╭─ Supplied data

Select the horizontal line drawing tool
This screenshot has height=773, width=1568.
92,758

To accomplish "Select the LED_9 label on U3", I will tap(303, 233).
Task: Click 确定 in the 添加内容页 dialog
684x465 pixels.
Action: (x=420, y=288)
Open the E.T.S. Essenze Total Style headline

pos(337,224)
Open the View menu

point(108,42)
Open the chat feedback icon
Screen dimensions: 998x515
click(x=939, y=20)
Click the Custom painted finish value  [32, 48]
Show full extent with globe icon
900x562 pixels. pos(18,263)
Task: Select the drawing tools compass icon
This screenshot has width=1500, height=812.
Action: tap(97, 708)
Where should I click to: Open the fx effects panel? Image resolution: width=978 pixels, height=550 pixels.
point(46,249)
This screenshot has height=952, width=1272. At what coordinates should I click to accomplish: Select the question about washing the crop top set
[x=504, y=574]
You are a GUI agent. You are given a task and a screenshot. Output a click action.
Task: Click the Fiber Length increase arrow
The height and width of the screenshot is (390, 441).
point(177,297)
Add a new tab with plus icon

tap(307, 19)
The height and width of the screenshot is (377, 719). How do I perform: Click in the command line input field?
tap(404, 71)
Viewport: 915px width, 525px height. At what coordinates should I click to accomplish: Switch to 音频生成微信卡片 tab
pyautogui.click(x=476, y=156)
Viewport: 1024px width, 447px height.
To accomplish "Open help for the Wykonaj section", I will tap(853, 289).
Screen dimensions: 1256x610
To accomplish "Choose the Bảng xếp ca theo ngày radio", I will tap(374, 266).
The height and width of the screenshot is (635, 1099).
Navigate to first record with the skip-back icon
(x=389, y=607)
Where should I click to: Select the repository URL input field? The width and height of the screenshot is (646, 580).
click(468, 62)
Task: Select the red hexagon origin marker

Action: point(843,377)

╰─

**Exercise prompt:** Transcribe all of the entries without altering anything.

**Answer box:**
Select the horizontal line drawing tool
This screenshot has height=773, width=1568.
92,758

To accomplish "Select the LED_9 label on U3", I will tap(303, 233).
Task: Click 确定 in the 添加内容页 dialog
684x465 pixels.
Action: (x=420, y=288)
Open the E.T.S. Essenze Total Style headline

pos(337,224)
Open the View menu

point(108,42)
Open the chat feedback icon
Screen dimensions: 998x515
click(x=939, y=20)
Click the Custom painted finish value  [32, 48]
Show full extent with globe icon
900x562 pixels. pos(18,263)
Task: Select the drawing tools compass icon
This screenshot has width=1500, height=812.
Action: tap(97, 708)
Where should I click to: Open the fx effects panel? Image resolution: width=978 pixels, height=550 pixels.
point(46,249)
This screenshot has height=952, width=1272. At what coordinates should I click to accomplish: Select the question about washing the crop top set
[x=504, y=574]
You are a GUI agent. You are given a task and a screenshot. Output a click action.
Task: Click the Fiber Length increase arrow
The height and width of the screenshot is (390, 441).
point(177,297)
Add a new tab with plus icon

tap(307, 19)
The height and width of the screenshot is (377, 719). How do I perform: Click in the command line input field?
tap(404, 71)
Viewport: 915px width, 525px height. At what coordinates should I click to accomplish: Switch to 音频生成微信卡片 tab
pyautogui.click(x=476, y=156)
Viewport: 1024px width, 447px height.
To accomplish "Open help for the Wykonaj section", I will tap(853, 289).
Screen dimensions: 1256x610
To accomplish "Choose the Bảng xếp ca theo ngày radio", I will tap(374, 266).
The height and width of the screenshot is (635, 1099).
Navigate to first record with the skip-back icon
(x=389, y=607)
Where should I click to: Select the repository URL input field? The width and height of the screenshot is (646, 580).
click(468, 62)
Task: Select the red hexagon origin marker

Action: point(843,377)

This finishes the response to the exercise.